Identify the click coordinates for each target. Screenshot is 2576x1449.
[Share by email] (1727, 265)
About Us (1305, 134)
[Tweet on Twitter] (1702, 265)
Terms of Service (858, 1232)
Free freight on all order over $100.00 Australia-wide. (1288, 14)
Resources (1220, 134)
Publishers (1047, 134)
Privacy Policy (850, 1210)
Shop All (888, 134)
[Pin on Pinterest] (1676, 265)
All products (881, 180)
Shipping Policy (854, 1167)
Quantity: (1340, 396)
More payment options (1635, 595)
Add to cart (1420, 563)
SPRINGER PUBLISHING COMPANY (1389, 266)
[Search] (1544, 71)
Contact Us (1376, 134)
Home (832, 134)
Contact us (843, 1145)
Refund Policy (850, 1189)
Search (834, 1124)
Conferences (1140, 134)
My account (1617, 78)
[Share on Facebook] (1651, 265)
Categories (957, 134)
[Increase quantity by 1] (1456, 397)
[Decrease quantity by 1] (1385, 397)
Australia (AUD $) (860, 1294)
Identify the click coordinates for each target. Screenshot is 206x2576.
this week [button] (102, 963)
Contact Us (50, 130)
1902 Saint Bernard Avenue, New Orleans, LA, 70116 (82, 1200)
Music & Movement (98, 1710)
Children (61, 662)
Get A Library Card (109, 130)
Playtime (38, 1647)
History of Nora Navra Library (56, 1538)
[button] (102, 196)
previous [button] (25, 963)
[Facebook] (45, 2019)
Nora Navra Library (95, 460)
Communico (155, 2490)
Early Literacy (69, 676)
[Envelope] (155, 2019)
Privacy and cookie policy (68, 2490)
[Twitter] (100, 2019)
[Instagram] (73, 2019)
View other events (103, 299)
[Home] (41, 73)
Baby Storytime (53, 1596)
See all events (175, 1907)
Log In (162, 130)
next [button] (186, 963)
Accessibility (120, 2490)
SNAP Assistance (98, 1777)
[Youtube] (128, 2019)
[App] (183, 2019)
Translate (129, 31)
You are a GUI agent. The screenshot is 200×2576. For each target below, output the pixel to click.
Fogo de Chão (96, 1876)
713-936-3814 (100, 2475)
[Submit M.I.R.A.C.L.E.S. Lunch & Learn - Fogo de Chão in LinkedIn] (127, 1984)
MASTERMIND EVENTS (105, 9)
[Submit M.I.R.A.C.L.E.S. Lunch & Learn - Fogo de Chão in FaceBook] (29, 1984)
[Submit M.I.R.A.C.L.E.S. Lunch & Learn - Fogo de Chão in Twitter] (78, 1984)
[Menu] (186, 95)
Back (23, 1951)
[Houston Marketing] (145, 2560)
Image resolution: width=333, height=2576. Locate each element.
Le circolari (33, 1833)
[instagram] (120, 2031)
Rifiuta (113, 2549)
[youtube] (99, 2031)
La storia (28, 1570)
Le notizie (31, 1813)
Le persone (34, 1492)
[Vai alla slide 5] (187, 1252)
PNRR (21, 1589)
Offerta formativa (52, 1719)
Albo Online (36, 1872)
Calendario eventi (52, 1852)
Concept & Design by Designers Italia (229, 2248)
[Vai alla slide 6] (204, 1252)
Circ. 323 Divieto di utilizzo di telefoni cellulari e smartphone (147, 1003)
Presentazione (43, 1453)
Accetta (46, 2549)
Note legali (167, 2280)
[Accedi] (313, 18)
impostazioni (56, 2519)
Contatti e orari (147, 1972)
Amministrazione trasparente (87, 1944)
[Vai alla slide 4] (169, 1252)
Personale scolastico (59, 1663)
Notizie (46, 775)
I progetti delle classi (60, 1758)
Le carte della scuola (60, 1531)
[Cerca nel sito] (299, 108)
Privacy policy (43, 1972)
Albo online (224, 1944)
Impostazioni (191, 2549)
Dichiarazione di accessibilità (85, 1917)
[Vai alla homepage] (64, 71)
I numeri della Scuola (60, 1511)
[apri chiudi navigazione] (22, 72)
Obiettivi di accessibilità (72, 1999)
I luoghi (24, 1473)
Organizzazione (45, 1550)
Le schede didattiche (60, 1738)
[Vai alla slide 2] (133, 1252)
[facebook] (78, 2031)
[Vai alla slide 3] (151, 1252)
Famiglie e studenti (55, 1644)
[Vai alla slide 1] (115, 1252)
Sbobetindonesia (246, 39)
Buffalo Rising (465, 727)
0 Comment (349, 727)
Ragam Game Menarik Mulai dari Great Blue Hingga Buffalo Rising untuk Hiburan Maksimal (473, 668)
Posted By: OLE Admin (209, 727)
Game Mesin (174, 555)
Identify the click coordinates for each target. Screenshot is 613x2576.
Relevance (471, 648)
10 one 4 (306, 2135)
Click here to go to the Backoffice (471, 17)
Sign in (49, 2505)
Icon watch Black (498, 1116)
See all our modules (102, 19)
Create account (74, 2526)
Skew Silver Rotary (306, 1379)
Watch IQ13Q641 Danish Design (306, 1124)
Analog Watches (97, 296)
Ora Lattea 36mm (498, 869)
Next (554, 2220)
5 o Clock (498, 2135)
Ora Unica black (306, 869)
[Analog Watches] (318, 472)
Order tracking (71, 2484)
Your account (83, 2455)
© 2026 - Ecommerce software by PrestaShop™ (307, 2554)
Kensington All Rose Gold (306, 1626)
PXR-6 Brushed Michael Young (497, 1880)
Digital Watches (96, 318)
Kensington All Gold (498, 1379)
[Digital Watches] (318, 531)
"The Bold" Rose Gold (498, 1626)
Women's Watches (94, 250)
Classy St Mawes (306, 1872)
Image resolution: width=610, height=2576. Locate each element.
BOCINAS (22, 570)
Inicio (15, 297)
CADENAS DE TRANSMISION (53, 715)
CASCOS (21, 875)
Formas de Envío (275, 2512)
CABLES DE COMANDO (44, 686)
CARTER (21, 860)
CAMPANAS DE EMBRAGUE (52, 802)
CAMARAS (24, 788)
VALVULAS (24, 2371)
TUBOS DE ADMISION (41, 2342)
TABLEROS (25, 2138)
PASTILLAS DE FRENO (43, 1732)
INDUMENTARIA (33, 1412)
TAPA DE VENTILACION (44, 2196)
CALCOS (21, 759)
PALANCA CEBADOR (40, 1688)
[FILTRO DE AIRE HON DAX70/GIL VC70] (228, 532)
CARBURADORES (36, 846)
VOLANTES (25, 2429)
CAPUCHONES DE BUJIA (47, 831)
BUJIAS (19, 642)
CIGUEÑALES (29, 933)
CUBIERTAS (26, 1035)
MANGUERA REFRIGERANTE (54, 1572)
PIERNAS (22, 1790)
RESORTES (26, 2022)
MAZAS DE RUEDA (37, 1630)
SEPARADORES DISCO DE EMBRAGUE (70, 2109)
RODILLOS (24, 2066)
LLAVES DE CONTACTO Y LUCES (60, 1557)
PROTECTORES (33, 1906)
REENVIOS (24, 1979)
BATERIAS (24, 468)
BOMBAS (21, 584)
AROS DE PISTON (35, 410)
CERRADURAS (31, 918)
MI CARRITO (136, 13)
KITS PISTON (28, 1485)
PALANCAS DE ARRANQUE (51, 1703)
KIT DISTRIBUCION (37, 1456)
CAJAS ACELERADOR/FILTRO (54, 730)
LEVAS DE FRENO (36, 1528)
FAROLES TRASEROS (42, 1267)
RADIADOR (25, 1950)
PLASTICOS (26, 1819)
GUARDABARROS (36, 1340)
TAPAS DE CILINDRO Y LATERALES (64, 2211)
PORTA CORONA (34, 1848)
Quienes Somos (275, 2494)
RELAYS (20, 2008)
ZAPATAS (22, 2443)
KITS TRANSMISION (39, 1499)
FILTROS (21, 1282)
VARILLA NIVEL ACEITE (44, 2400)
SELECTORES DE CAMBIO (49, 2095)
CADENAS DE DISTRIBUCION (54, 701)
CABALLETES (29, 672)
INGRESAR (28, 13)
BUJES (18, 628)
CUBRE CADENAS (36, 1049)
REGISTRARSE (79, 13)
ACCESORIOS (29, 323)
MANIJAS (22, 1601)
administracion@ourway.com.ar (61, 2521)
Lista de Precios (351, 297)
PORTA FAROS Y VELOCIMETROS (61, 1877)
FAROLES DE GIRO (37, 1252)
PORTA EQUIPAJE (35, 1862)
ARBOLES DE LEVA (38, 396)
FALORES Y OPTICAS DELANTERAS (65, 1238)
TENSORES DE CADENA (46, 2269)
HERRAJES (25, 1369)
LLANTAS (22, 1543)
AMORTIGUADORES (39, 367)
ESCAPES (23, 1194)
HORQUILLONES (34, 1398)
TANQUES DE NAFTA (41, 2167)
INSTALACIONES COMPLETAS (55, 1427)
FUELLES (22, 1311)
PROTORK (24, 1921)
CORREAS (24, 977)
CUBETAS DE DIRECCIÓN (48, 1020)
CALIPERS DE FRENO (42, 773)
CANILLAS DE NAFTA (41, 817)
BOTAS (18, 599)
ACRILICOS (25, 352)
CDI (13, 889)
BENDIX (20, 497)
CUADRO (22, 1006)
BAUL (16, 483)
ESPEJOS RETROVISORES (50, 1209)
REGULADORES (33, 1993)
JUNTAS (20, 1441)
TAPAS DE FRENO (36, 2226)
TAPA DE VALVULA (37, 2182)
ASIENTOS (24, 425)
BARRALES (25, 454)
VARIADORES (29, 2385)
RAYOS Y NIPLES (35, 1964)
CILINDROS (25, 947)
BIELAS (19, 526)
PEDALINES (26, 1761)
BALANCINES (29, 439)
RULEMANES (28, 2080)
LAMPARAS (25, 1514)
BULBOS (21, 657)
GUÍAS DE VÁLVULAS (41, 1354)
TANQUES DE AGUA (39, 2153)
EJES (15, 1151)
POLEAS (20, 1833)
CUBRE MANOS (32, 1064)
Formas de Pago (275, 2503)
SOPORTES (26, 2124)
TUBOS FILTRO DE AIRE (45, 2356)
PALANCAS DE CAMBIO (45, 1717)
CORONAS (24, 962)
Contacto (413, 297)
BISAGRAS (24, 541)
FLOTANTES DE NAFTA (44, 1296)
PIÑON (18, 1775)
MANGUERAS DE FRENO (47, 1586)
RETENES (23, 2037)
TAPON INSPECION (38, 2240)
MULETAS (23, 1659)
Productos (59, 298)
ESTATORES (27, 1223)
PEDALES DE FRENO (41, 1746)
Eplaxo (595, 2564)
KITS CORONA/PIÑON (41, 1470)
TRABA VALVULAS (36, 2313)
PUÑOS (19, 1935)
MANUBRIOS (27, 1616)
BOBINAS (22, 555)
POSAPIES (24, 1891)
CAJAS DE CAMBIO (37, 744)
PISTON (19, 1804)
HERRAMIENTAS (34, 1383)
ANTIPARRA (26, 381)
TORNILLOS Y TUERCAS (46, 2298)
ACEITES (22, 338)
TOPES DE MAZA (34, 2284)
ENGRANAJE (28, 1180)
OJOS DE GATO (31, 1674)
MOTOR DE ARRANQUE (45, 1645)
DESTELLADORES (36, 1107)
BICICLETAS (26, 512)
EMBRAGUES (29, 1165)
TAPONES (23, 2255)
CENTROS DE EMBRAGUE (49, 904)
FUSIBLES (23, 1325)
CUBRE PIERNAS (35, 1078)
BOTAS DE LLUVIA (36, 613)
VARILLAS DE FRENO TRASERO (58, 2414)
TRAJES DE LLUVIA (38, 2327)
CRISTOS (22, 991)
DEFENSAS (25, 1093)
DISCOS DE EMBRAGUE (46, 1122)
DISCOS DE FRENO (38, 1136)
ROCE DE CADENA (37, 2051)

_____

• **WHAT YOU ARE ASKED TO DO**
Go through the lines above and copy any that contain "Nora".

• **OUTPUT OF THE TASK**
History of Nora Navra Library (56, 1538)
Nora Navra Library (95, 460)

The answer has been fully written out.